▶ [Задания]
**a)** Пожалуйста, воспроизведите без изменений отрывок из текста об Оскаре Уайльде, начиная со слов «Мысли Волынского подхвачены» и далее вплоть до слов «далеко не одинок.».
**b)** Соответствуют ли тексту об Оскаре Уайльде следующие утверждения? Ответьте «да» или «нет» на каждое и приведите точную цитату из текста, которая это решает.
(i) В романе «Зеленая гвоздика» Оскар Уайльд и Альфред Дуглас выведены под другими именами.
(ii) Автором романа «Зеленая гвоздика» был Оскар Уайльд.
(iii) Собрание сочинений Уайльда К.И.Чуковский готовил в 1899 г.

▶ [Текст для чтения]

§ §

Мысли Волынского подхвачены в статье “Оскар Уайльд и английские эстеты”, напечатанной в 1897 г. в “Книжках “Недели” за подписью “Н.В.” Комедии и роман писателя кажутся автору статьи пусть и изысканными по форме, но весьма незначительными по содержанию, Он не находит в них того “неясного, но искреннего стремления к возвышенному", которым, по его мнению, проникнута ранняя лирика Уайльда. “Портрет Дориана Грея” трактуется в статье исключительно как любование пороком - в подобном “близоруком” прочтении романа “Н.В.” был далеко не одинок.

Более проницательна в своей оценке романа З.А.Венгерова, снова вернувшаяся к Уайльду в статье “Оскар Уайльд и английский эстетизм” (1897 г.). “Несмотря на то, что Дориан Грей [...] порочен и возводит в идеал свое презрение к "предрассудкам нравственности”, идущим вразрез с красотой, - пишет исследовательница, - самый роман не может быть назван проповедью порочности. Напротив, сам герой погибает жертвой своего отношения к требованиям совести”.

В работу З.А.Венгеровой и на этот раз вкралась ошибка: она приписала Уайльду роман “Зеленая гвоздика”, вышедший в Англии анонимно в 1894 г. В действительности он был написан Робертом Хиченсом и являлся не чем иньм как пародией на английских эстетов. Оскар Уайльд и Альфред Дуглас выведены там под именами Эсме Амаринта и Реджинальда Дугласа. Т.В.Павлова сообщает в статье “Оскар Уайльд в русской литературе” (1991 г.), со ссылкой на архивные документы, что К.И.Чуковский, готовивший в 1912 г. собрание сочинений Уайльда, обратился к находившемуся в Париже М.А.Волошину с предложением “разыскать и перевести на русский язык произведение О.Уайльда “The Green Carnation”, которое Чуковский, по его словам, не мог достать в России. Чуковский не знал, что роман “Зеленая гвоздика” был напечатан в журнале “Русская мысль” еще в 1899 г. - причем под фамилией своего настоящего автора.

Вопросы искусства как особой сферы человеческой деятельности активно обсуждались на рубеже веков в России не только символистами, и в этом отношении любопытно соприкоснулись имена Льва Толстого и Уайльда. В 1898 г. Толстой публикует работу “Что такое искусство?”, в которой английский писатель упомянут отнюдь не в комплиментарном контексте: “Декаденты и эстеты в роде Оскара Уайльда избирают темою своих произведений отрицание нравственности и восхваление разврата”. Не похоже, что Толстой хорошо знал творчество писателя, поскольку он повторяет, в общем, расхожее мнение о нем, с которым наверняка не соглашались те, кто серьезно занимался Уайльдом. Хотя в целом к декадентским веяниям в России относились настороженно. Примечательна здесь другая особенность, верно подмеченная Д.М.Урновым и М.В.Ур-новым в их книге “Литература и движение времени” (1978 г.): в сущности оба писателя были обеспокоены тем, что, говоря словами Толстого, “потерялось и само понятие о том, что есть искусство”. Только для Толстого с его религиозно-нравственными ориентирами в искусстве произведения и эстетика Уайльда как раз и были проявлением “ложного отношения к искусству”. Для Уайльда, воевавшего против "бескрылого реализма", как именовал он натурализм, искусство - это “искусство лжи”, жизнь - лишь “сырой материал”, по его выражению, для художественных фантазий, для созидания красоты. Другое дело, как эти постулаты претворялись в его художественной практике, какой, допустим, нравственный урок таят в себе его роман и сказки, убеждающие, что доброта, благородство, самопожертвование не исключались писателем из категории прекрасного. Но главное, что и Толстой, и Уайльд при всех их расхождениях понимали, сколь опасно для искусства пренебрежение основополагающими законами творчества, без которых художественная деятельность превращается просто-напросто в иной род деятельности.

§ §

▶ [Предоставленный материал]
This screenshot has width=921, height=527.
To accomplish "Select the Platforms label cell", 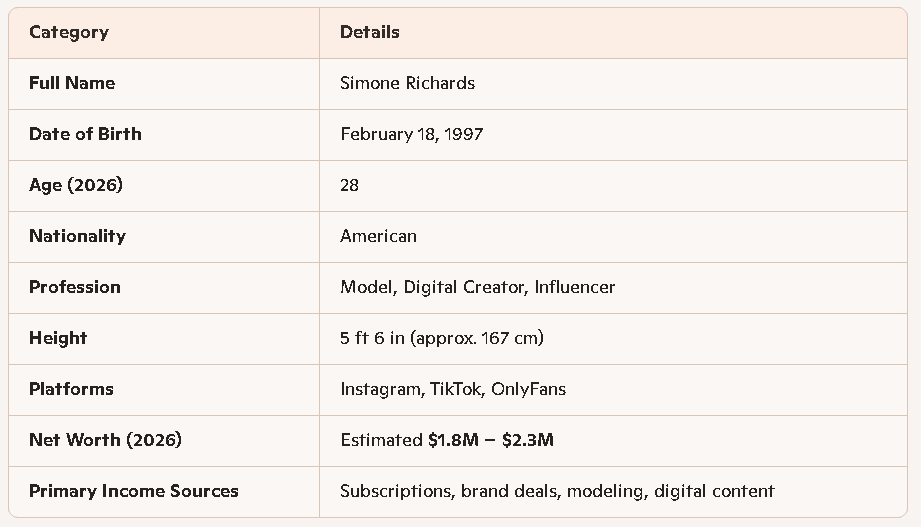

§ §

▶ [Ответы]
**a)**
Мысли Волынского подхвачены в статье “Оскар Уайльд и английские эстеты”, напечатанной в 1897 г. в “Книжках “Недели” за подписью “Н.В.” Комедии и роман писателя кажутся автору статьи пусть и изысканными по форме, но весьма незначительными по содержанию, Он не находит в них того “неясного, но искреннего стремления к возвышенному", которым, по его мнению, проникнута ранняя лирика Уайльда. “Портрет Дориана Грея” трактуется в статье исключительно как любование пороком - в подобном “близоруком” прочтении романа “Н.В.” был далеко не одинок.

**b)**
(i) Да: «Оскар Уайльд и Альфред Дуглас выведены там под именами Эсме Амаринта и Реджинальда Дугласа».
(ii) Нет: «В действительности он был написан Робертом Хиченсом».
(iii) Нет: «К.И.Чуковский, готовивший в 1912 г. собрание сочинений Уайльда».